Content Delivery Network (CDN):
- A CDN is a network of servers delivering static content like images, videos, CSS, etc.
- CDN servers cache static content, improving load times for users.
- Considerations include cost, setting cache expiry times, handling CDN failures, and invalidating files.
- Static assets are no longer served by web servers, fetching them from CDN for better performance.
- Database load is lightened by caching data, improving overall system efficiency.
Stateless Web Tier:
- Scaling the web tier horizontally involves moving state (e.g. user session data) out of the web tier.
- Session data is stored in a persistent data store, making the web tier stateless.
- Stateless architecture simplifies the system, making it more robust and scalable.
- Stateful architecture involves remembering client data, while stateless architecture keeps no state information.

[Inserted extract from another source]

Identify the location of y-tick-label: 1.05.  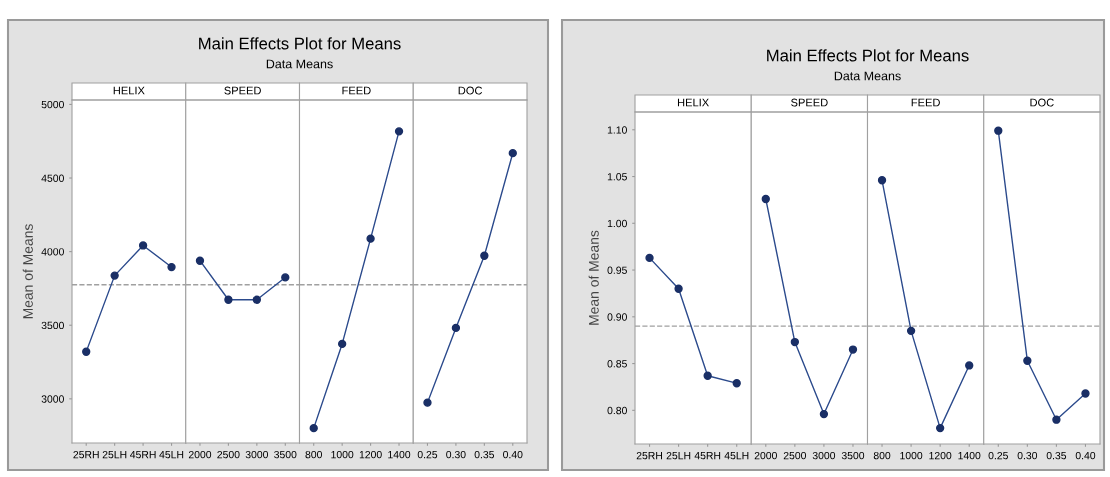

- The updated design reflects a stateless web tier, improving scalability and robustness.
Multiple Data Centers:
- Supporting multiple data centers is crucial for improving availability and user experience across geographical areas.
- GeoDNS is used to route users to the closest data center based on their location.
- Challenges include traffic redirection, data synchronization, and testing/deployment across multiple locations.
- The system directs all traffic to a healthy data center in case of a significant data center outage.
- A multi-data center setup enhances system resilience and global availability.
Message Queue:
- A message queue serves as a durable, memory-based component supporting asynchronous communication.
- Decoupling components using a message queue enhances scalability and reliability.
- Producers create messages and publish them to the queue, while consumers connect to the queue to perform actions.
- Message queues facilitate handling asynchronous requests and enable independent scaling of producers and consumers.
- Use cases include supporting photo customization tasks with asynchronous processing.
Logging, Metrics, Automation:
- Logging is crucial for monitoring error logs, identifying system errors, and aggregating logs for centralized analysis.
- Metrics collection, including host-level and business metrics, provides insights into system health and performance.
- Automation tools, such as continuous integration, enhance productivity by automating code verification and deployment processes.
- Automated testing, build processes, and deployment contribute to efficient system management.
- The updated system design includes message queues and various tools for logging, metrics, and automation.
Database Scaling:
- Two broad approaches for database scaling are vertical scaling (adding power to existing machines) and horizontal scaling (adding more servers).
- Sharding is a horizontal scaling technique, dividing large databases into smaller, manageable parts called shards.
- Sharding introduces complexities, including resharding data, the celebrity problem (i.e. too much traffic onto one shard because of popularity of data located at that shard), and challenges with join operations.
- The choice of a sharding key is crucial for efficient data distribution across shards.
- The system incorporates sharded databases and NoSQL data stores to handle increasing data traffic efficiently.
Conclusion
- Keep the web tier stateless for simplicity and scalability.
- Introduce redundancy at every tier for failover and improved availability.
- Utilize caching at various levels to reduce database workloads and improve system performance.
- Support multiple data centers for global availability and better user experience.
- Scale the data tier through techniques like sharding and incorporating NoSQL data stores.
- Decouple different components using message queues for independent scaling.
- Implement logging, metrics, and automation tools for effective system monitoring and management.
- The iterative process of scaling involves fine-tuning and adapting strategies to tackle new challenges.